### PROBLEM TO SOLVE
Return the lines of the data below, unchanged, between the line holding "Task: Toggle bold" and the line holding "point(1325,589)", inclusive.

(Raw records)
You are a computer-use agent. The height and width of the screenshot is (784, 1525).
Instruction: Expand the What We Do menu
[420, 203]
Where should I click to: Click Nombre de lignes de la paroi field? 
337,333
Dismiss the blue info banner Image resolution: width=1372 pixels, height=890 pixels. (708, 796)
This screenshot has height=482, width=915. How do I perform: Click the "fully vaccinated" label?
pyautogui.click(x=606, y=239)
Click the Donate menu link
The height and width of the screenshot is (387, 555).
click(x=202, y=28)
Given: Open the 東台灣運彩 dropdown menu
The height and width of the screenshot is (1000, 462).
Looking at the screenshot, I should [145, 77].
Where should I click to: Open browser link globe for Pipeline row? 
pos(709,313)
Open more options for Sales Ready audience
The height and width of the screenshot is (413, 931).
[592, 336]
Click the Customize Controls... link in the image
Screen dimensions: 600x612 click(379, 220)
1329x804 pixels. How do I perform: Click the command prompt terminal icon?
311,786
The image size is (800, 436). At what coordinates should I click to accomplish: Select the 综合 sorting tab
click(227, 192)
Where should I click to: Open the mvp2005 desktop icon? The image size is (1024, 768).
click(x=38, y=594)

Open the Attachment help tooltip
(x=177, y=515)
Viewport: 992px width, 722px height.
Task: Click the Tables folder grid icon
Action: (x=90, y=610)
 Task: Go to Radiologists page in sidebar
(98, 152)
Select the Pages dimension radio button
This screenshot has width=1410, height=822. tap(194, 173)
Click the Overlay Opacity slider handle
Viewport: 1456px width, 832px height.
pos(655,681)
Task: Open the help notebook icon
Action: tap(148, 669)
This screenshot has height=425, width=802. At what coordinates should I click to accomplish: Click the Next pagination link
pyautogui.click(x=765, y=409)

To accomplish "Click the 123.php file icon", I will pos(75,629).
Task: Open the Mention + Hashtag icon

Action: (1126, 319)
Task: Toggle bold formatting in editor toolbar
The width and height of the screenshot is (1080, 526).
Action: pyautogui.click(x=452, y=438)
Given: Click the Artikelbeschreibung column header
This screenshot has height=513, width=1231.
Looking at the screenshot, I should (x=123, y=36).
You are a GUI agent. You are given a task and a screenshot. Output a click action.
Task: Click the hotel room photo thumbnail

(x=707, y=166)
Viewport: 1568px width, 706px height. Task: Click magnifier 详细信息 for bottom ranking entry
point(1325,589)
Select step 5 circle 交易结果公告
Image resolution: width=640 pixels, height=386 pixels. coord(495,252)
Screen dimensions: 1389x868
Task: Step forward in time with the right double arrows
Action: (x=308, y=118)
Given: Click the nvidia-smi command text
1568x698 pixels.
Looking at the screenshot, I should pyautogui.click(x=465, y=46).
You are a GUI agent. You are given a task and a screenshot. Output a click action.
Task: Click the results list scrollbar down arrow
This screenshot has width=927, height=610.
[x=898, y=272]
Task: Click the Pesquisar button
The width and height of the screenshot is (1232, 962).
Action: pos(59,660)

### FULL SOLUTION
Task: Toggle bold formatting in editor toolbar
The width and height of the screenshot is (1080, 526).
Action: pyautogui.click(x=452, y=438)
Given: Click the Artikelbeschreibung column header
This screenshot has height=513, width=1231.
Looking at the screenshot, I should (x=123, y=36).
You are a GUI agent. You are given a task and a screenshot. Output a click action.
Task: Click the hotel room photo thumbnail

(x=707, y=166)
Viewport: 1568px width, 706px height. Task: Click magnifier 详细信息 for bottom ranking entry
point(1325,589)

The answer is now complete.